Qui leggo che nel 2001 nonostante un -40% del DAX dai massimi del 2000
il numero di investitori in germania è salito dell'1.5% e comprende ora circa un 25% degli adulti con una tendenza verso i fondi comuni e sempre meno gente che fa da sè.
By Anke Bryson Jan. 22
© Frankfurter Allgemeine Zeitung 2001
Germans didn't take easily to the stock market. But once they did, they also didn't give up that easily. Lured to equity investments during the hype that lasted until March 2000, German investors remained faithful to the stock market well into "annus horribilis" 2001.
According to Frankfurt's German Equity Institute, DAI, the number of direct share owners and equity fund owners continued to increase in the first half of last year. But investors seem to have lost faith when the recovery failed to materialize by mid-year.

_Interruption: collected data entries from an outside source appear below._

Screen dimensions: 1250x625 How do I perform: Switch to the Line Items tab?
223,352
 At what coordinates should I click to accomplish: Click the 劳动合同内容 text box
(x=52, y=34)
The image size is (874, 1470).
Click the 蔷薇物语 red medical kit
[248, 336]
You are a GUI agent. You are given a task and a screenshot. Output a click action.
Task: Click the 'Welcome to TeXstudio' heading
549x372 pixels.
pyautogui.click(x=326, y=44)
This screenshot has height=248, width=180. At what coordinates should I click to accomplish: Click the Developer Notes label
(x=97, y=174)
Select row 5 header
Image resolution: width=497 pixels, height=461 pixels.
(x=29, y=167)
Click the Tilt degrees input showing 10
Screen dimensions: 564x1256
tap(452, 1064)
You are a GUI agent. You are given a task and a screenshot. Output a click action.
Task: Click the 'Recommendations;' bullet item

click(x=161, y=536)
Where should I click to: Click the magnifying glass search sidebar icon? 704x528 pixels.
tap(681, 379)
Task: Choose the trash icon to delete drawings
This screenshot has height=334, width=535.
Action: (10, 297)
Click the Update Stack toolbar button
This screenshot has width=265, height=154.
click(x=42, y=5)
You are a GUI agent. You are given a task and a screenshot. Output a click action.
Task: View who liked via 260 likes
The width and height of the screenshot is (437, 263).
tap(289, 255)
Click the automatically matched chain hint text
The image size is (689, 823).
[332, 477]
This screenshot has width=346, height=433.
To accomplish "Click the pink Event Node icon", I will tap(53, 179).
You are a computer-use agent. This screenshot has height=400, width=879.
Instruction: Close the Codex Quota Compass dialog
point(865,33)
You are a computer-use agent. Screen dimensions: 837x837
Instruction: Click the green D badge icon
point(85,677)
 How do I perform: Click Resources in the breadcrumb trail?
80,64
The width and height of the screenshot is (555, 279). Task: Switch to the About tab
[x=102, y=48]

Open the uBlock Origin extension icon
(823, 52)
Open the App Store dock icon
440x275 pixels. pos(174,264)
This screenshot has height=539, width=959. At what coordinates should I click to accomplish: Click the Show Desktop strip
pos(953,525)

The deadening shock of Sept. 11 did the rest. Although hindsight shows that the aftermath provided for the best buying opportunities in a long time, share ownership was in decline for the rest of the year. Overall, DAI calls 2001 the "year of maturation for shareholders and fund owners."
DAI's survey records an average of 12.9 million direct and indirect share owners in Germany. Compared to boom-to-bust year 2000, share ownership rose by 1.5 percentage points to comprise roughly one-fifth of the adult population. This share is somewhat higher in the western part of the country. Even after more than a decade of market economy, only 13 percent of eastern Germans dabble in the stock market.
Interestingly, Germany has fewer stock-pickers now than it did four years ago. Perhaps deterred by the immense volatility of individual shares, investors have increasingly opted for investments in mutual funds. The long-term increase in equity ownership in this country has thus been driven above all by the growing attraction of equity and partly equity-based mutual funds. The number of pure stock-pickers fell slightly below 3 million in the second half of 2001, compared to 3.3 million in 1997. The number of pure fund investors more than tripled to 6.8 million during same period.
The immense popularity of managed investment products lends an element of stability to a fledgling equity culture where most retail investors can't rival the sophistication of their professional counterparts. Fund investments make sense for all those who lack the insight required to counteract the greater risk associated with stock-picking, but still want to benefit from the average long-term gains available in the stock market.
Their growing popularity is also welcomed by a whole new branch of business. Doubtless, DAI's next set of figures will garner considerable attention. It should already provide a first indication of how the Germans are responding to the added requirement for private retirement provisions. State incentives for supplemental private savings have been in place since January as state pension pledges are being reduced. Since risk-averse politicians imposed considerable investment restraints on subsidized investment products, the first such offerings are unlikely to prove a crowd-puller. Nonetheless, the lure of equity investments as such should grow as the state scales back its pensions coverage.
DAI's latest data release serves as encouraging evidence that even a prolonged bear market has not reversed the growth of an equity culture amid the Germans' traditional penchant for ultra-safe investments like savings deposits. The next survey should provide some hint as to how quickly Germany's substantial catch-up potential in international comparison can be realized.